German to English in 3 Not-So-Easy Steps

I’m spending most of the week translating the Zaide dialogue, revisiting what has become a familiar 3-pronged approach.

1. What Does It Mean?

Accuracy first, of course.  For this phase, my Berlin Correspondent is invaluable.  I crash through the text, dispatching a chunk of it fairly easily, churning out multiple options for other sections, then getting hopelessly shipwrecked on a handful of idioms and maddening syntax puzzles.  Thank heaven I can send German gibberish across the ocean at night and have it land in my InBox the next morning, sparkling and clean.

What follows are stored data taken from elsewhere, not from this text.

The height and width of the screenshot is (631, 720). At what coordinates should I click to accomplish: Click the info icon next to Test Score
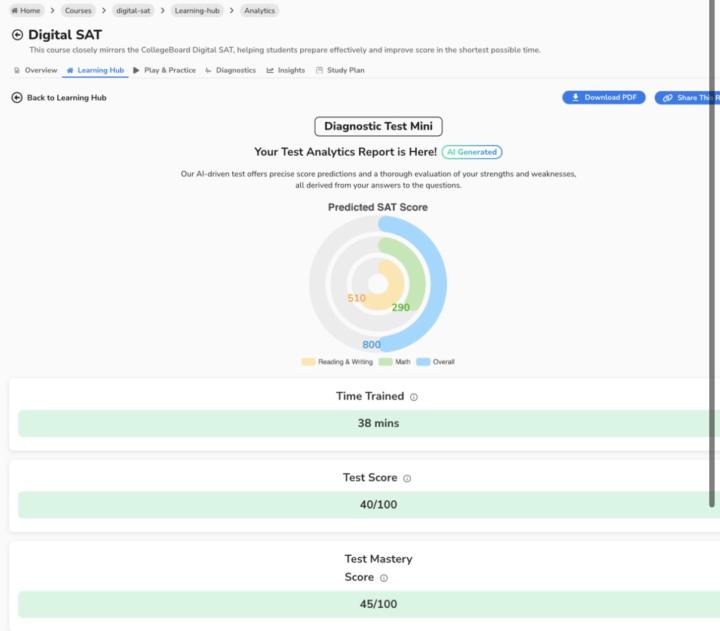pos(407,478)
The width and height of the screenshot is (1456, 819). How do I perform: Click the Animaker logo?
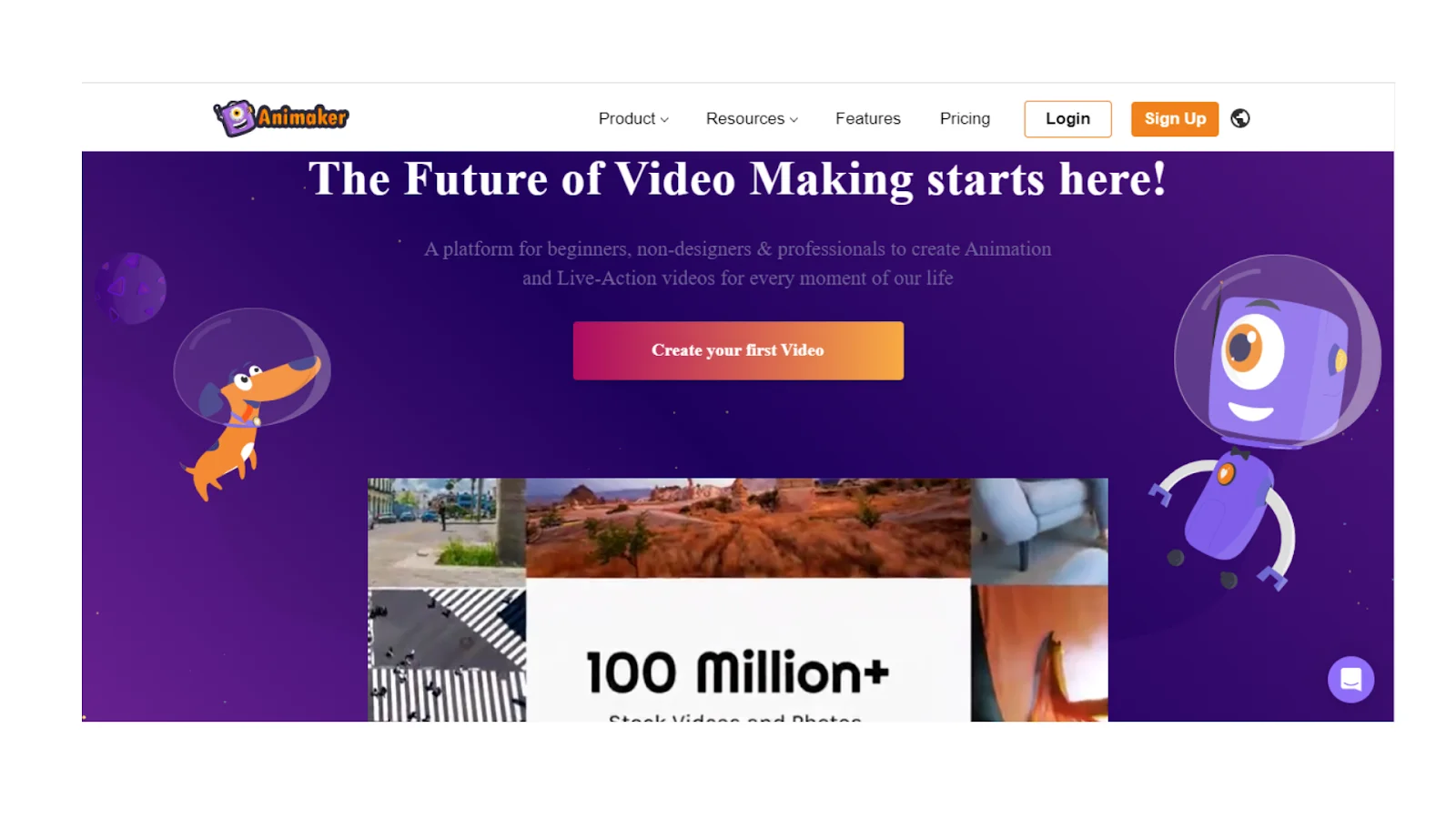tap(281, 117)
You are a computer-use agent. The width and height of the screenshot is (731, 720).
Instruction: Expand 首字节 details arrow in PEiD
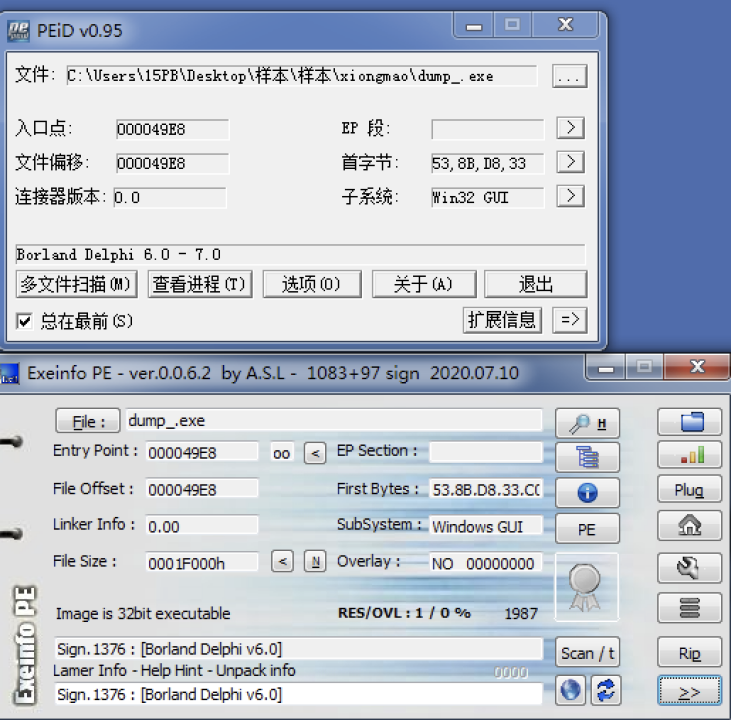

2. Would S/he Really Say That?

Of course, figuring out what the words and phrases mean is only the first step.  They have to come convincingly out of the mouths of actors.  The English needs to flow in a fashion similar to the way the vernacular German text would have for Mozart’s audience hundreds of years ago.  The characters need to have their own voices, with word choice and syntax consistent with their place in the society of the story.

And finally,

3. Would I Understand That if I Heard It?

It’s all for naught if the correct translation delivered in a distinctive voice doesn’t make sense in real time to the audience.  It doesn’t matter if it looks good on the page – it must tell the story in a way that doesn’t require the audience to work too hard.

And of course, none of this is linear.  Sometimes, in pursuit of #3, #1 gets lost, and you have to work your way backward to the beginning again.  And yet time marches on and deadlines loom..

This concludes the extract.